Sramana Mitra: Is there any specific area that you’re looking at as an area you want to bring expertise in-house for?
Alex Bard: That’s not something I can comment on.
SM: OK. What about innovation? What’s on your radar in terms of companies that are doing interesting things in this domain?
AB: I think there are a lot of companies that are working on various parts of connecting with customers and that are doing very interesting things. We look to some of the innovations that are happening on Facebook, for example. They’re now educating almost a billion users on how to engage and interact with one another. There are certainly cues we take from the experiences that Facebook creates. There are interesting things we learn from Twitter and how that environment drives engagement and communication. Certainly Apple and Marcus talked about this, and the late, great Steve Jobs is a huge inspiration for everyone in the industry. They’ve really consumerized the enterprise experience. Now it’s about not only delivering a great product to the enterprise, but it’s also delivering a great product that the end user, whoever the ultimate end user is, it’s making sure that we focus on delivering great experiences. I think Apple did such an amazing job of redefining what that experience needs to be like. Those are the kinds of companies we look to every day for inspiration. I hope that in many ways, we’re providing inspiration for a lot of the entrepreneurs and startups you may be working with.
SM: Yes. The one comment that I would make about Apple that is you do need certain levels of profitability to provide that kind of customer service.
AB: To provide what kind of customer service?

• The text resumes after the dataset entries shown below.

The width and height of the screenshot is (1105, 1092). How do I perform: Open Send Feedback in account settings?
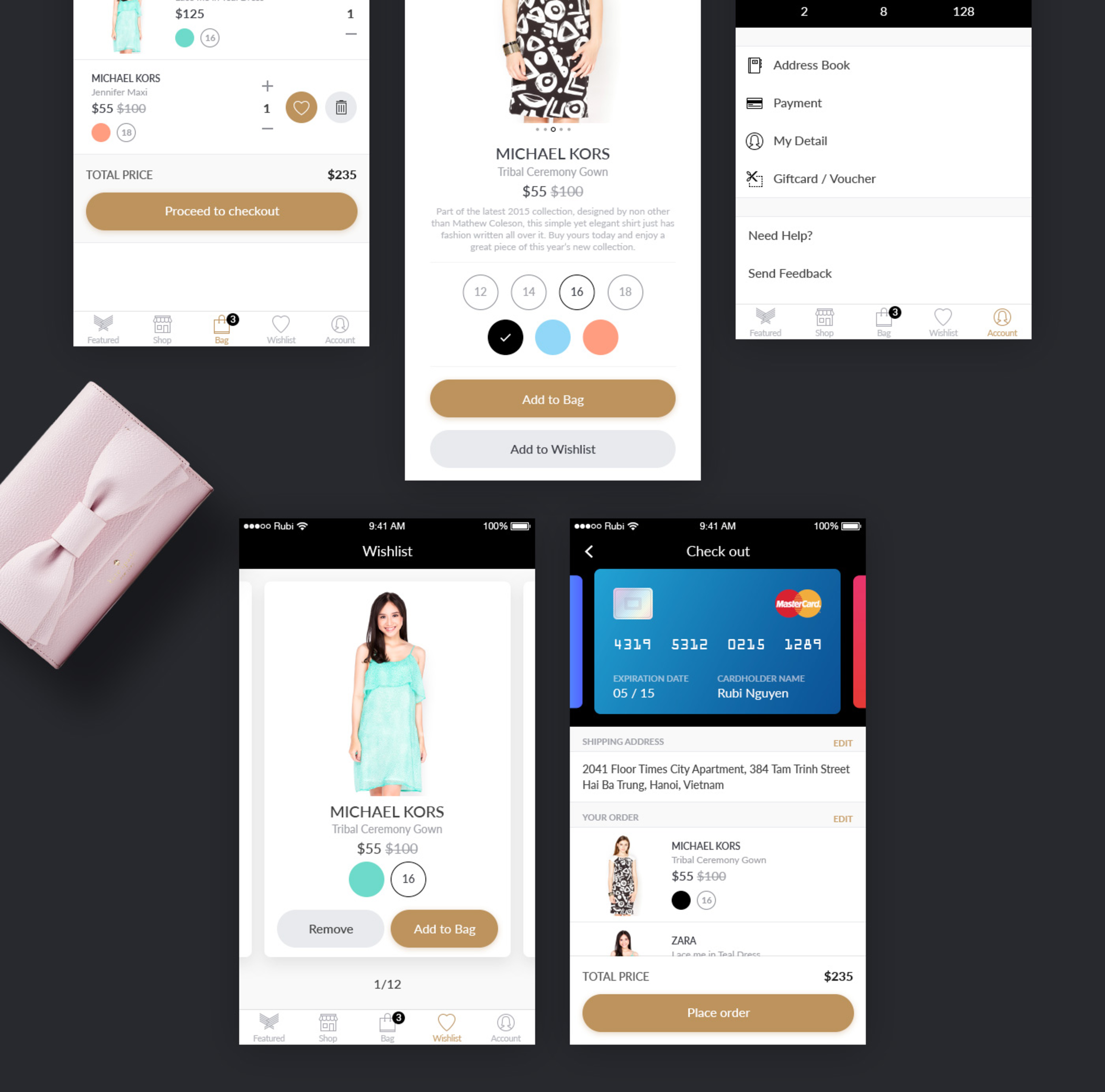[x=791, y=273]
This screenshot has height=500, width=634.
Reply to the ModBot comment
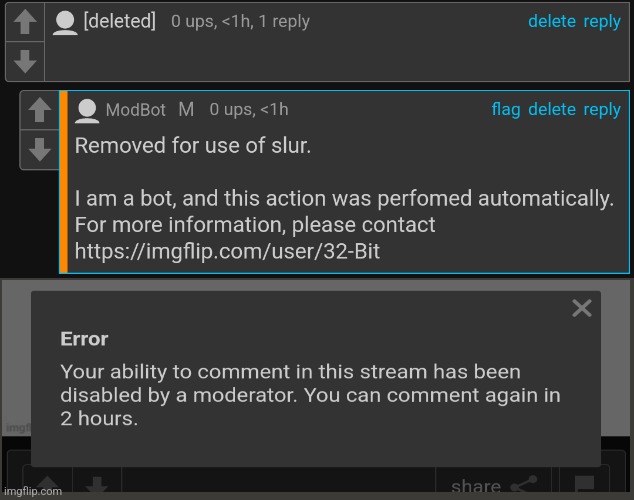click(x=602, y=110)
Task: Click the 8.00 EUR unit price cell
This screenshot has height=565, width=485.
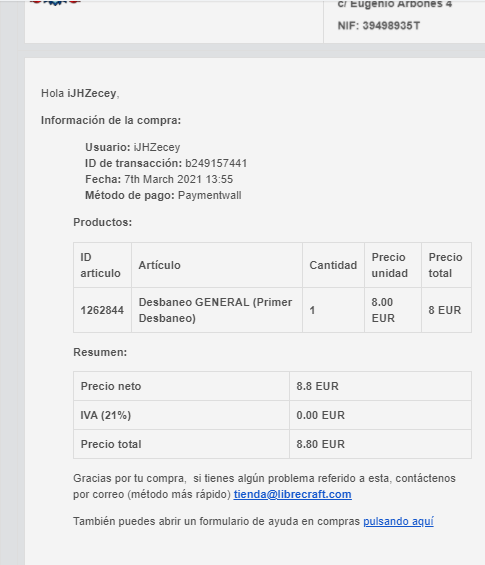Action: coord(393,310)
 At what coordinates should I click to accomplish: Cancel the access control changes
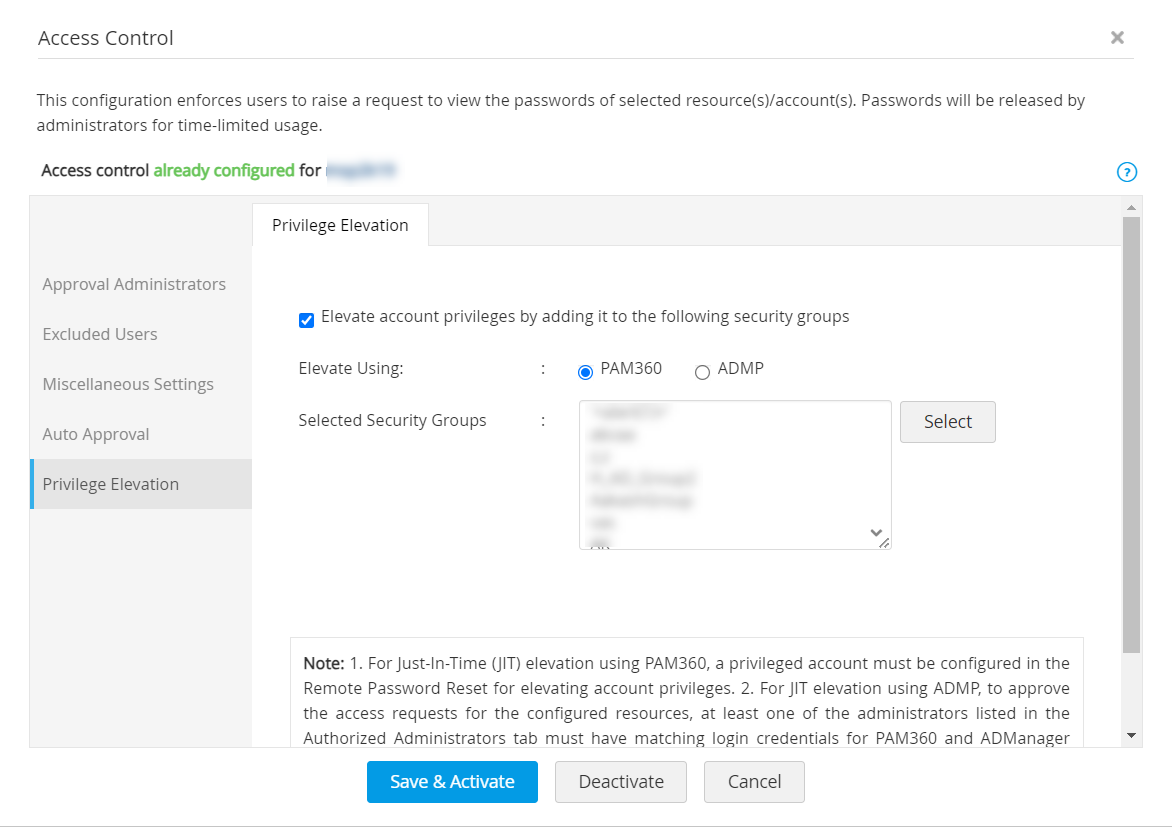[754, 782]
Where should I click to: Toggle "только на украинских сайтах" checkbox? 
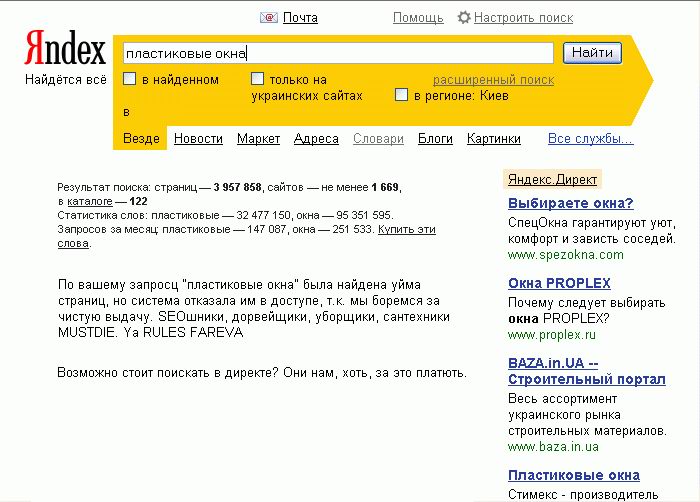click(257, 79)
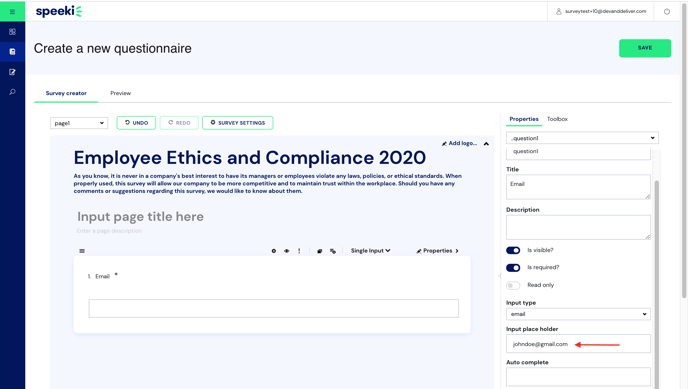Toggle the Is visible? switch
Viewport: 688px width, 389px height.
click(x=513, y=250)
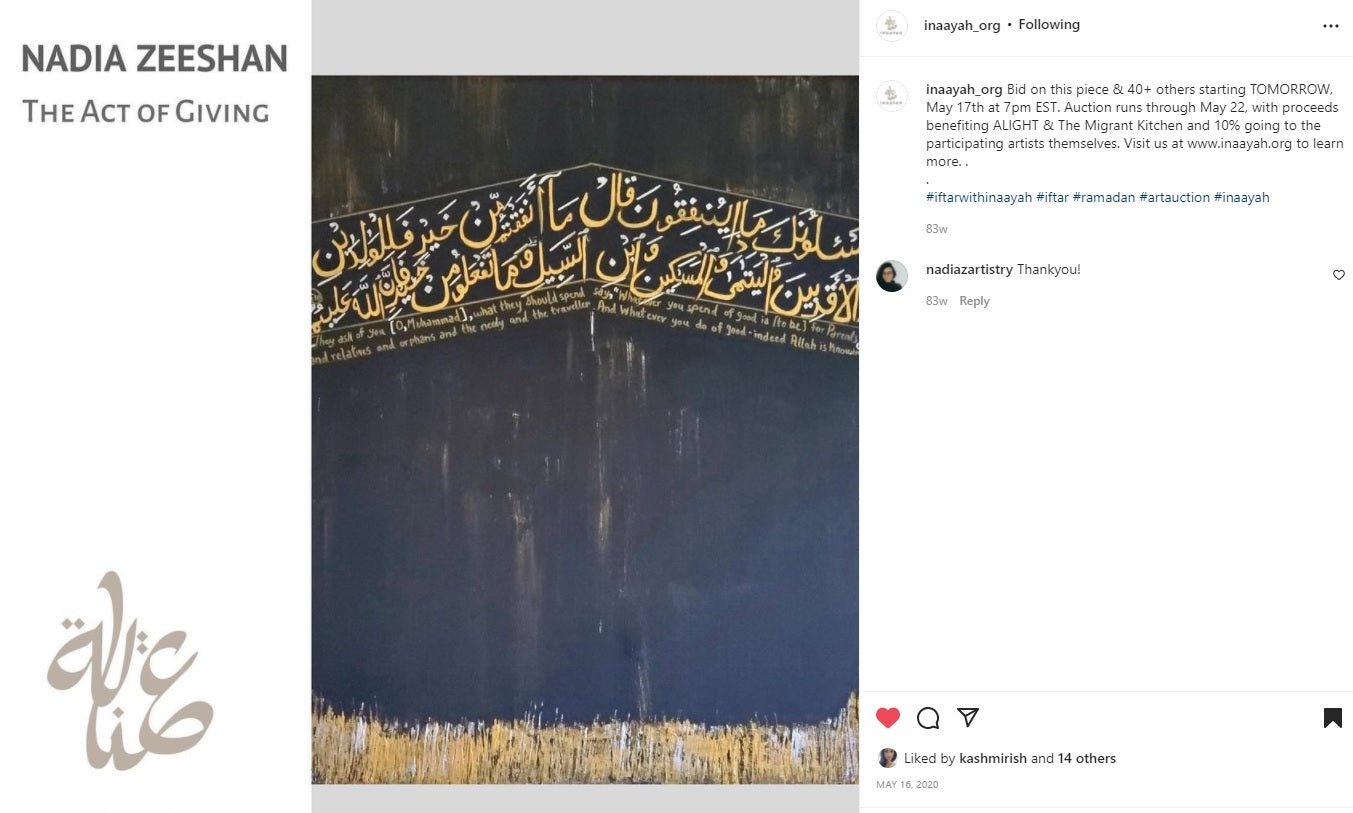The image size is (1353, 813).
Task: Click the MAY 16, 2020 post date
Action: click(x=907, y=785)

SM: The level of customer service that Apple provides is extraordinary. It has the profitability to be able to do that. Not all businesses have that level of profitability.
AB: I would argue that the level of service drives the level of profitability you’re talking about. I imagine that with a lot of the entrepreneurs you’re working with, they certainly don’t have anywhere near the profitability, of Apple, but if they’re building interesting businesses and tools for business or direct B2C businesses, they’re focused on delivering exceptional service. What I would call “wow” service is a way to create a competitive advantage, build a better product, and get to that profitability you’re talking about. I can tell you that when we started Assistly, outside of the founders, our first two hires were our head of customer support and our head of customer “wow.” That was the title at the time and continues to be the title of people inside that group. That’s because when you are a solutions provider in customer support, you have to set the precedent for what great customer support is. We have been deeply invested in that from day one. And “wow” to us is, What do you do above and beyond? What do you do proactively? What do you do to create unexpected moments of delight on behalf of your customers?